For over a decade, INES Ingenieros Consultores has closely partnered with the Ministry of Transport and Sustainable Mobility (MITMS) in managing bridges and structures under various framework contracts, alongside its strategic partner Geocisa. Seeking to enhance the current asset management approach, which has traditionally focused on periodic condition monitoring, INES has proposed integrating advanced analytics and machine learning techniques to enable future condition predictions and transition towards a predictive maintenance model. This shift will support proactive intervention planning, optimizing both the safety and efficiency of each asset throughout its lifecycle.
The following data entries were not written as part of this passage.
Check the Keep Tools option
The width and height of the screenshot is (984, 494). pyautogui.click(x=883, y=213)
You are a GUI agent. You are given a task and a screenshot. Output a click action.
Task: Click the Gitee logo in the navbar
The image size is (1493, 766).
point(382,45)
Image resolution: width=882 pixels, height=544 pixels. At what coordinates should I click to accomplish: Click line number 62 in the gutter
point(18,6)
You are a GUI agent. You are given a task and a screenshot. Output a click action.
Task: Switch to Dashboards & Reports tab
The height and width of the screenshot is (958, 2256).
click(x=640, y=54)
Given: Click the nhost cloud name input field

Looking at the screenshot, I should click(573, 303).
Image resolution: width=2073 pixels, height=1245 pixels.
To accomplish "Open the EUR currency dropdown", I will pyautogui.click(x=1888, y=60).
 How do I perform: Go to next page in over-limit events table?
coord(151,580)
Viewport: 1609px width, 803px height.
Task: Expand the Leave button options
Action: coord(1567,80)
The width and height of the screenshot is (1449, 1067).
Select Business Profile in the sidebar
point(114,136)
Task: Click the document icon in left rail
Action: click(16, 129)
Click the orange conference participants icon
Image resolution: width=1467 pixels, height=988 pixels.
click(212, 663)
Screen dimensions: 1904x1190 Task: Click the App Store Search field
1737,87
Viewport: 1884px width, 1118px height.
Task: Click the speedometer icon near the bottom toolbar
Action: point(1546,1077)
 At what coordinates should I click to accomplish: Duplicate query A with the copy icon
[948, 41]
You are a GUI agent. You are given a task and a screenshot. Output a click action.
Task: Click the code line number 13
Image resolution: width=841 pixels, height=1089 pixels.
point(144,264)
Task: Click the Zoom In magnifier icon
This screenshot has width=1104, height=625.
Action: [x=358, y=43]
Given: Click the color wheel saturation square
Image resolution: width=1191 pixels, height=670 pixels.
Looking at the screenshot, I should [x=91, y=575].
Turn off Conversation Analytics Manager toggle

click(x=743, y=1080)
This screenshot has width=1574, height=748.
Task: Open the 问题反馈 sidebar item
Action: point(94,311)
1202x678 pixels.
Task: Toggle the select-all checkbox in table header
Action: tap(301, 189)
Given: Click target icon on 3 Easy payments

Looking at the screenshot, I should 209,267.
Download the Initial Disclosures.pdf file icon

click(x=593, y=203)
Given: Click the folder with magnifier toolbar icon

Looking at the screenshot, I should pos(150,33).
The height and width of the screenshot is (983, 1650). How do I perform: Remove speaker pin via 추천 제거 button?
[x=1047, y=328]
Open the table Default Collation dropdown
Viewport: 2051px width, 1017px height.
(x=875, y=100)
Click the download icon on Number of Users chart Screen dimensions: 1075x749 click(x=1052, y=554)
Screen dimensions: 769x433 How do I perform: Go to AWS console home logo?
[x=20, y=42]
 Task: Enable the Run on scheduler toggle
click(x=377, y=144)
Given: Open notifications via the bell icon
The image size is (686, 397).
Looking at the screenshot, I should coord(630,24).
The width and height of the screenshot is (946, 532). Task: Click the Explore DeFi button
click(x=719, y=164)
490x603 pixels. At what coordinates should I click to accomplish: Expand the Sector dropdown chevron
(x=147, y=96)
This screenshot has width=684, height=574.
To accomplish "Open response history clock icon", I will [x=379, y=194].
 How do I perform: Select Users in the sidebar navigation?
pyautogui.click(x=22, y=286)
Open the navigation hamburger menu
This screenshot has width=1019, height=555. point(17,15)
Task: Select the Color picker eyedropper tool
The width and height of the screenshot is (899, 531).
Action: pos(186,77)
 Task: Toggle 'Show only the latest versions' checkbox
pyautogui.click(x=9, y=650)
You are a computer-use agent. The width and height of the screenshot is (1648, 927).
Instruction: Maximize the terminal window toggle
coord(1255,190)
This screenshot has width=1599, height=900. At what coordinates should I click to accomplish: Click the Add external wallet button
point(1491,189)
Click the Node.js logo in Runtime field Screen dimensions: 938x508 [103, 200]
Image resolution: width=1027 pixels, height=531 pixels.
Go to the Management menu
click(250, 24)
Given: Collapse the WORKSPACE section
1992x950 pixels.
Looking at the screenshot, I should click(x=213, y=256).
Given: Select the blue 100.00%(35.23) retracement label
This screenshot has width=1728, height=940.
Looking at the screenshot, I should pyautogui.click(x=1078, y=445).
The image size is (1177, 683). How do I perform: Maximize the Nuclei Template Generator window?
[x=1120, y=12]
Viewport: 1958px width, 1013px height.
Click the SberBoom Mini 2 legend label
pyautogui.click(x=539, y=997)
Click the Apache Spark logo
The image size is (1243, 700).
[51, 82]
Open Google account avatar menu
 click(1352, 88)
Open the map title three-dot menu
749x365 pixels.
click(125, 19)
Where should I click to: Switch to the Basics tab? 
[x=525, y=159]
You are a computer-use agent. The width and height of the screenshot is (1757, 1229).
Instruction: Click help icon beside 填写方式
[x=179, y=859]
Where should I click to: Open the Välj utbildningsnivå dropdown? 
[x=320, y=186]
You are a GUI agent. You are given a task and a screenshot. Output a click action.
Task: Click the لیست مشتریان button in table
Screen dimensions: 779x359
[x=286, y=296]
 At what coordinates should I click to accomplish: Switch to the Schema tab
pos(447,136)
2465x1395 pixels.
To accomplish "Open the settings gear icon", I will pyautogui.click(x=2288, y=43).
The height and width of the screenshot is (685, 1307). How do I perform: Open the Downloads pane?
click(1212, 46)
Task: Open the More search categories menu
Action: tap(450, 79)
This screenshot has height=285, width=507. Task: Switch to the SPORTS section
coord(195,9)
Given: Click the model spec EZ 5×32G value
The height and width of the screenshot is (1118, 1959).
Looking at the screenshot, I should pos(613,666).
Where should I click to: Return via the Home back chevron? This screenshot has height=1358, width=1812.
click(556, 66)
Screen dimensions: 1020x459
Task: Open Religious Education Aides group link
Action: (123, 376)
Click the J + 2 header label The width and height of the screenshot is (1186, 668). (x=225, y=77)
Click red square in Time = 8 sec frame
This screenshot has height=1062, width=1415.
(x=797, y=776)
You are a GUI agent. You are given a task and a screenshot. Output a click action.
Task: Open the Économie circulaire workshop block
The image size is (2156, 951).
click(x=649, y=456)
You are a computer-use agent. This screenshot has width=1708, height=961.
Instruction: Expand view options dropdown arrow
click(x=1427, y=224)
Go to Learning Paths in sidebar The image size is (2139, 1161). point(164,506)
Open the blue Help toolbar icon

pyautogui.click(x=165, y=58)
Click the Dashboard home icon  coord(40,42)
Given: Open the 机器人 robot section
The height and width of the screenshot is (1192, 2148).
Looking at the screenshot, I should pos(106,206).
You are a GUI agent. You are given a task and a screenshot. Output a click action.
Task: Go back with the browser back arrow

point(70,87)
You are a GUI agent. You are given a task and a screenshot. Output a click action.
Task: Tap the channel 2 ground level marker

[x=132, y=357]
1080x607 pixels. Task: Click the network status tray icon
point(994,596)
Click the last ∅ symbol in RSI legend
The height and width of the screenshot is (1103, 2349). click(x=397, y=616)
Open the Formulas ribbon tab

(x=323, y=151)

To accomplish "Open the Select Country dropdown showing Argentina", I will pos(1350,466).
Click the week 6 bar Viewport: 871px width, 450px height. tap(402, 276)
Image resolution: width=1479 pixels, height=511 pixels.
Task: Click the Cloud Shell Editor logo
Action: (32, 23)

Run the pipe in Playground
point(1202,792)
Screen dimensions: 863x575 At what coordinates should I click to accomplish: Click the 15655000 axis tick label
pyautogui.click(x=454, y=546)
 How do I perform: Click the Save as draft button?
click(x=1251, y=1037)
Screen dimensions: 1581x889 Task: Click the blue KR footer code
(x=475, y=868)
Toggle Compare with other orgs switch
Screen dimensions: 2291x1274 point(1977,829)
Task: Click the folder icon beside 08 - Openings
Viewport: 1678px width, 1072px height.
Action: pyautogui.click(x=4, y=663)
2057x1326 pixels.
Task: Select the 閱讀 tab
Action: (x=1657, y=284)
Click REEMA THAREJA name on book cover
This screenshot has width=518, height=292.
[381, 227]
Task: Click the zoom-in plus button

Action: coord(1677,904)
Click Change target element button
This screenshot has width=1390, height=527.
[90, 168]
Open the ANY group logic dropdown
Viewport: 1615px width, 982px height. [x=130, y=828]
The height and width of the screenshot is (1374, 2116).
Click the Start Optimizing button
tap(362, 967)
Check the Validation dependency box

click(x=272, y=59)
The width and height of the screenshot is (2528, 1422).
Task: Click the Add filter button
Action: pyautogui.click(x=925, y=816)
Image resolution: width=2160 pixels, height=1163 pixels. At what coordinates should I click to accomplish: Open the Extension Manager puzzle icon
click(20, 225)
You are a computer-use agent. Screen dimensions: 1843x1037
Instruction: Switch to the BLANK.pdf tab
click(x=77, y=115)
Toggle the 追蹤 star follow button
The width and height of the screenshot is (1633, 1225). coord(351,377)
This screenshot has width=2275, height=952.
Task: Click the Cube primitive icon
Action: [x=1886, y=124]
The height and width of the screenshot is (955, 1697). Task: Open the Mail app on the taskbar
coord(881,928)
MITMS oversees and maintains more than 12,000 km of roadways and around 25,000 bridges. As part of its asset management policy, the ministry maintains a comprehensive inventory database detailing the typology, dimensions, materials, and specific features of each bridge’s components. Moreover, in accordance with Standard 6.3-IC, MITMS has conducted regular inspections of these structures for over 15 years, with frequencies adapted to each type: annual basic inspections and more detailed inspections approximately every 5–10 years. The ministry also maintains records of incidents, emergency actions, historical interventions, and operational data such as traffic volumes. This extensive historical data set represents a highly valuable resource, and, when analyzed using advanced analytical tools, can be leveraged to predict structural reliability and implement predictive maintenance.

To achieve this, INES has developed a solution based on machine learning algorithms capable of predicting the future condition of bridges managed by MITMS. This system uses gradient boosting algorithms fed with all available descriptive data to predict each structure’s degradation rate and calculate its future condition index. The selection of a gradient boosting algorithm reflects both the regression challenge of the project and the type and quality of the existing data. Although this algorithm requires substantial data and poses complexity in interpretability, it delivers highly accurate performance.

The results achieved represent a 40% improvement in accuracy over the baseline model, with mean absolute errors around 6 points, providing a continuous insight into the condition of structures and overcoming the limitations of periodic assessments, which, at best, offer only a static “snapshot” every five years.

The project’s success opens up new possibilities for optimizing bridge management by anticipating maintenance needs, thereby increasing safety and resource efficiency for MITMS-managed infrastructure. Additionally, it creates new avenues for refining bridge evaluation methodologies and integrating predictive insights into decision-making processes, steering asset management towards a predictive maintenance model.